The “end of strength” is not quite a full stop, says celebrated author

Updated - June 13, 2016 01:12 am IST - JAIPUR

Mahasweta Devi at the Jaipur Literature Festival in Diggi Palace on Thursady. Photo: Rohit Jain Paras

Mahasweta Devi at the Jaipur Literature Festival in Diggi Palace on Thursady. Photo: Rohit Jain Paras

Eminent writer-activist Mahasweta Devi on Thursday laid emphasis on dignity for human beings, literary pursuit with humaneness and recognition of an individual’s first fundamental right – the “right to dream.”She was addressing the opening session of the five-day Jaipur Literature Festival.

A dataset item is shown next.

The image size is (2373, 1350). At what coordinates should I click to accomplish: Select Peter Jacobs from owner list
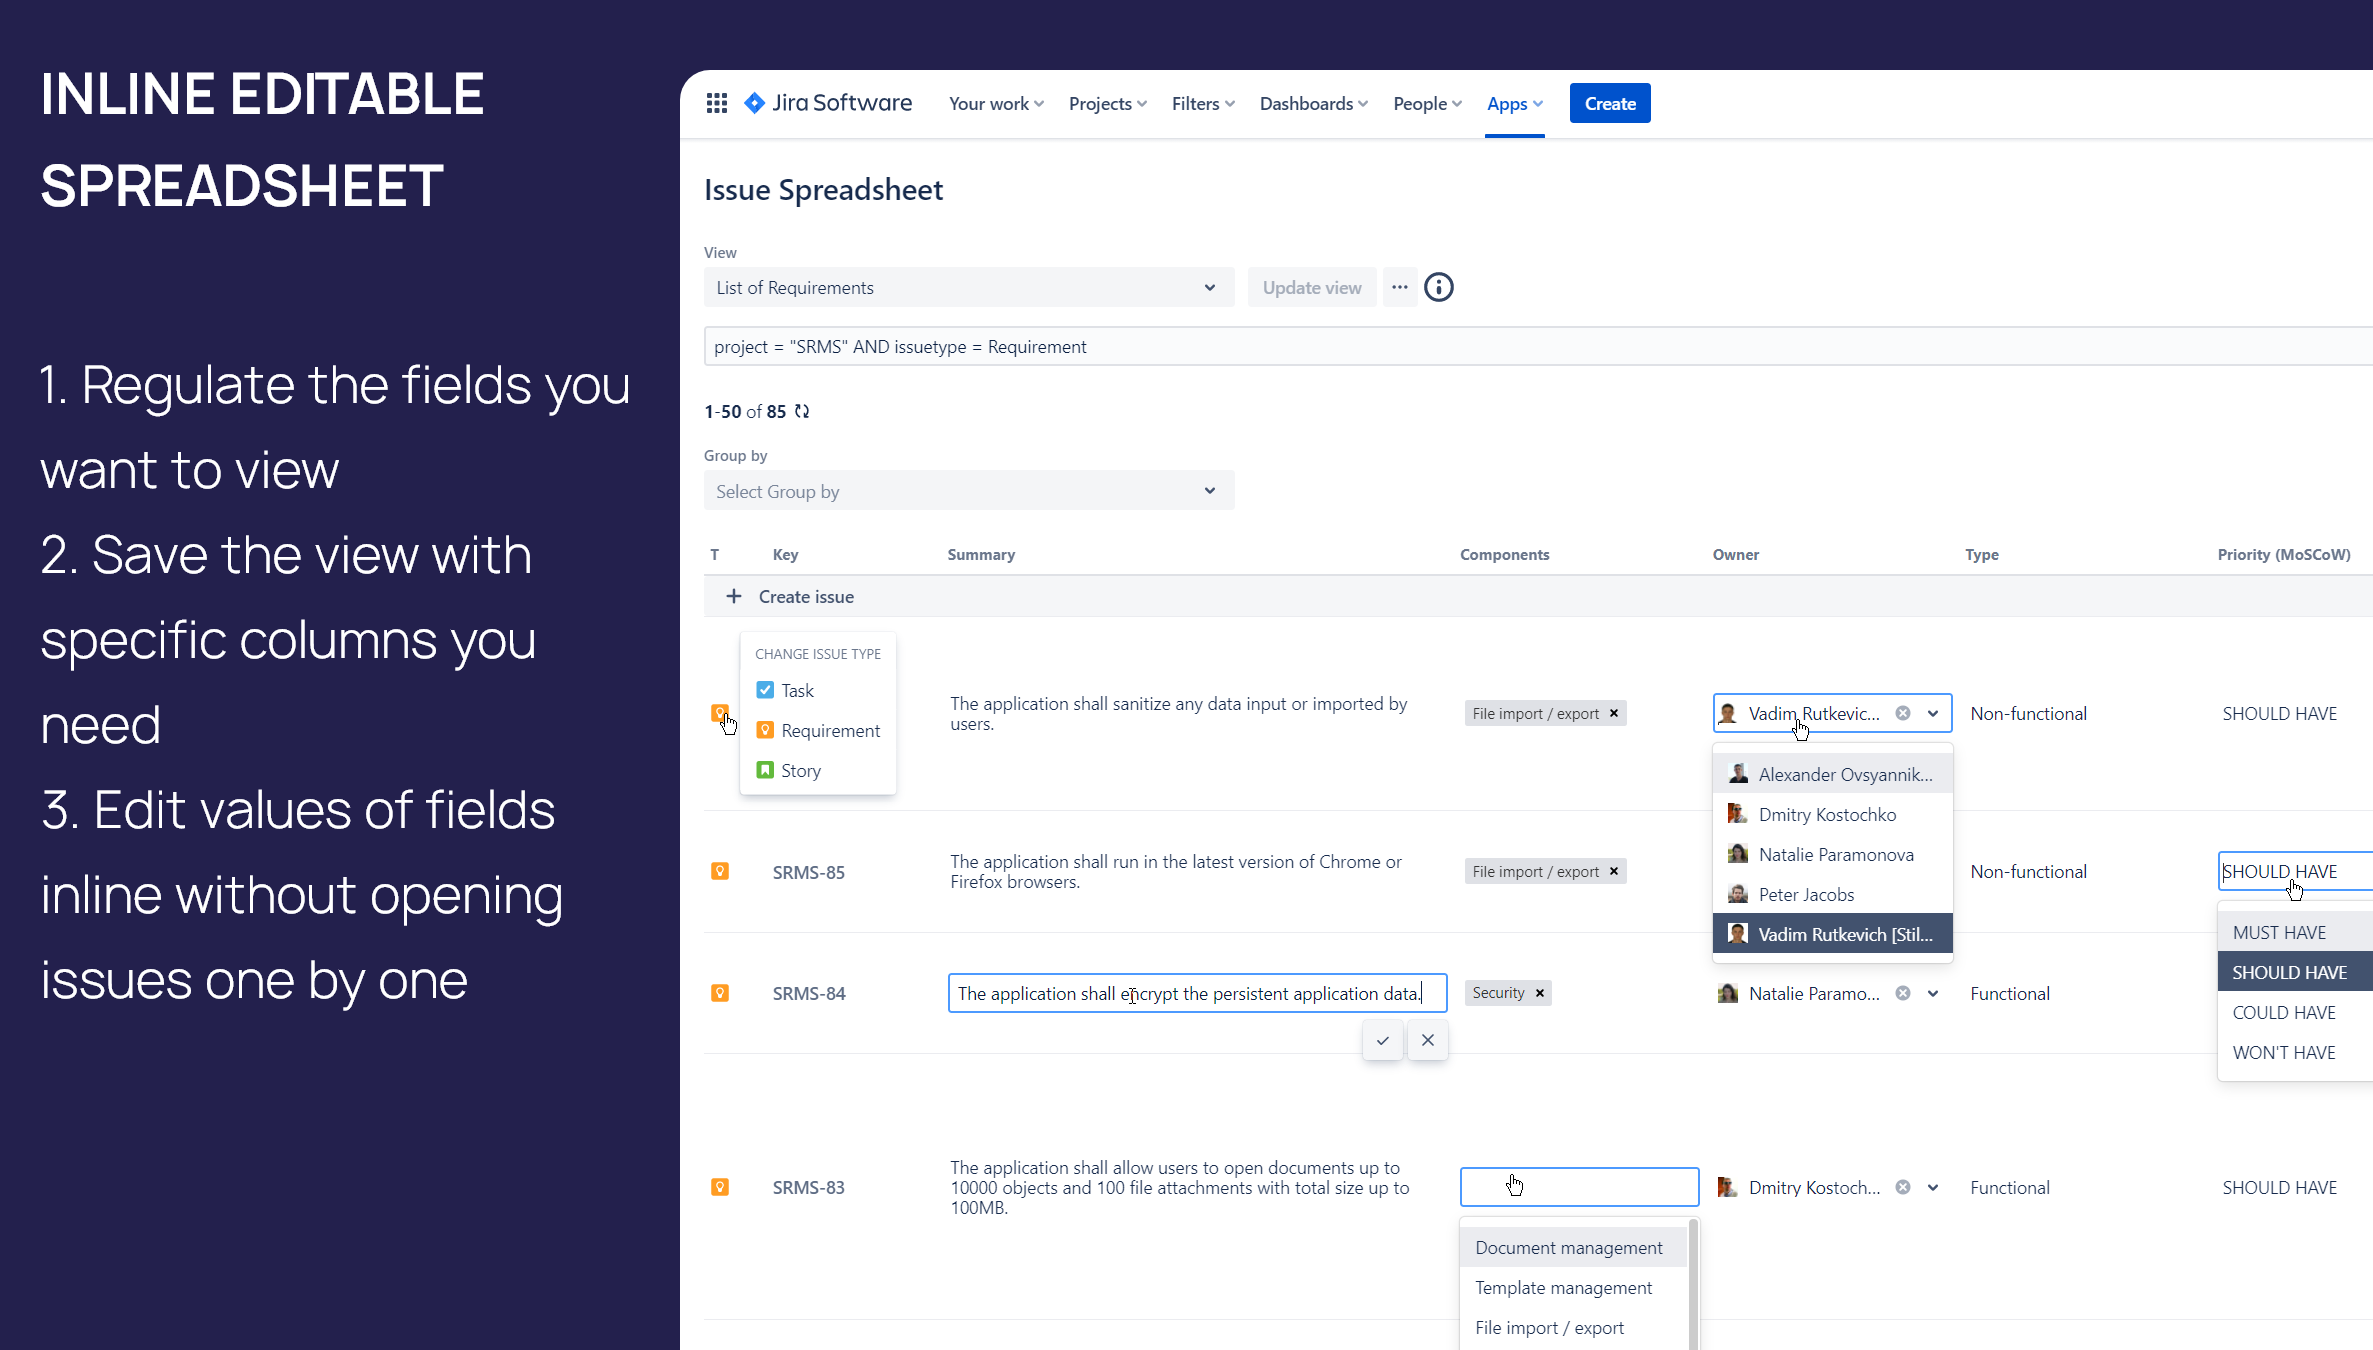point(1805,895)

Elaborating the frontiers of her life and work, perhaps with a desire to live another life of proven excellence, the Magsaysay award winner gave a call in “O to live again!” for protecting the dreams and ambitions of common people. Her similes were from an unsophisticated genre — an old woman who craves for sleep, an old pensioner who finally gets his pension, people evicted from forests and Naxalites.

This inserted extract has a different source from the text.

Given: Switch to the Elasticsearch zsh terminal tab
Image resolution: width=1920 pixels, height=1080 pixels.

The celebrated octogenarian author said she adhered to the belief that for any culture as ancient as ours to have survived over time, there could only be one basic common and acceptable core thought: humaneness. Small things and small dreams have their significance, she affirmed.

Ms. Devi, who has crossed 88 years of her life, said the “end of strength” was not quite a full stop. “Nor is it the last station where you get off the train. It is simply a slowing down. An ebbing of vitality,” she said, while noting that at her age, the desire to live again is a “mischievous one.”

At a subsequent session, the best-selling author in Bengali, who had worked closely with tribals and marginalised communities, in conversation with Naveen Kishore, commissioning editor of Seagull Books, spoke on “Women, outcasts, peasants and rebels.”

She said she hated the “middle class morality.” “It is such a sham. Everything is suppressed.”

“The only way to counter globalisation is to have a plot of land in some central place, keep it covered in grass, let there be a single tree, even a wild tree. Let your son’s tricycle lie there. Let some poor child come and play, let a bird come and use the tree. Small things. Small dreams,” she declared.

She referred to the interesting tribes and their customs in the country while pointing out that girl children were in great demand among the denotified tribes. “Similarly, hell has many names. One name I like in particular is ‘oshipatra bon’. [In this] the dead soul must walk through a forest of plants with sword-like leaves.”

Interacting with the audience, the author said society must condemn the double standards with which most of the people live. She threw light on her life when she separated from her husband to earn a well-deserved freedom and realised the multiple identities of a woman, about which she began writing.

Asked about the recent gang-rape incident in New Delhi, she agreed that the sense of outrage among people might not have been visible if the victim was a Dalit or tribal. On the supposedly declining number of Marxist writers in the country, she said it was for the readers to judge if a writer was an adherent of a particular ideology.